• _Task requirements_:
In the records below, find the line containing "The width and". Output it and every line after it to the end, unchanged, with no pictures.

(Supplied data Opens)

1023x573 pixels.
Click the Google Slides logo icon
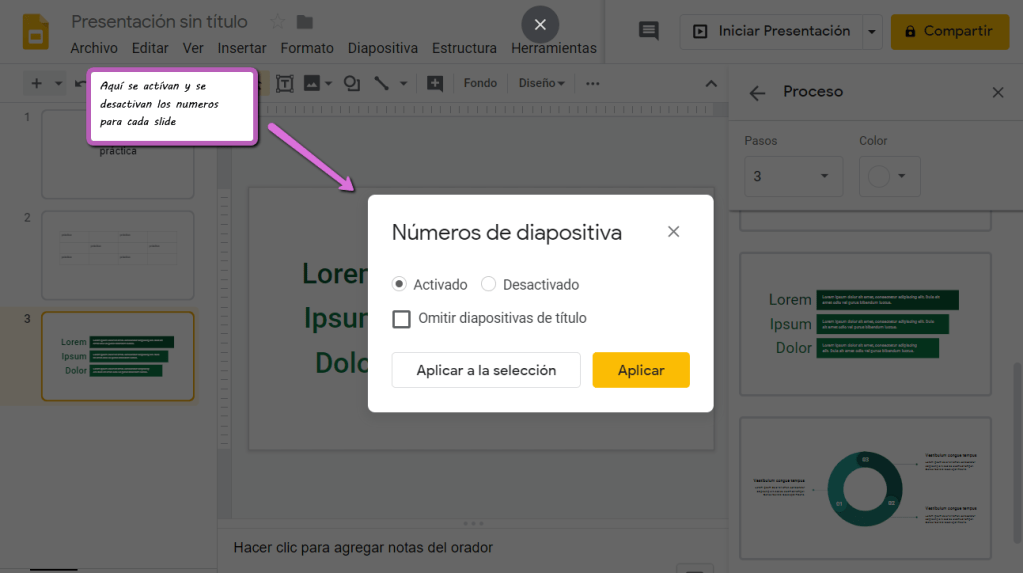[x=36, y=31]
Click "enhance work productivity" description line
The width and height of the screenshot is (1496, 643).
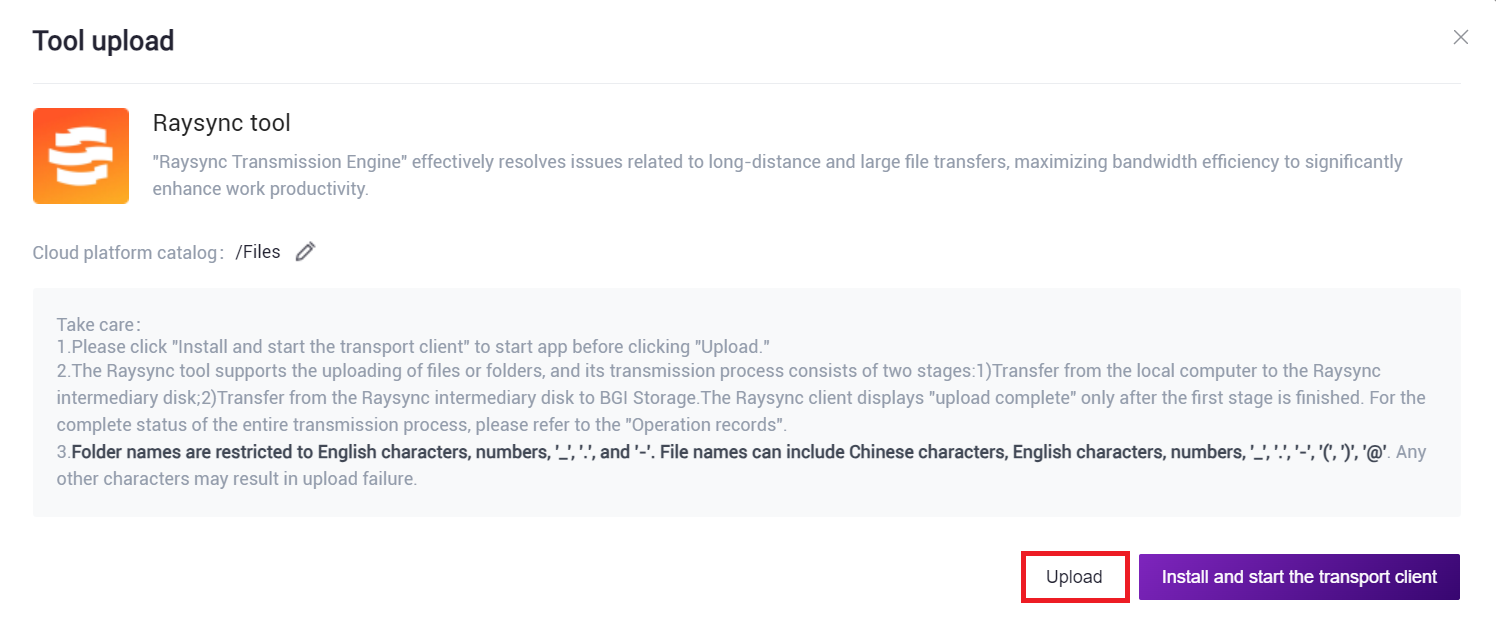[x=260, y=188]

(Supplied data Closes)

• _Answer box_:
The width and height of the screenshot is (1496, 643).
[x=260, y=188]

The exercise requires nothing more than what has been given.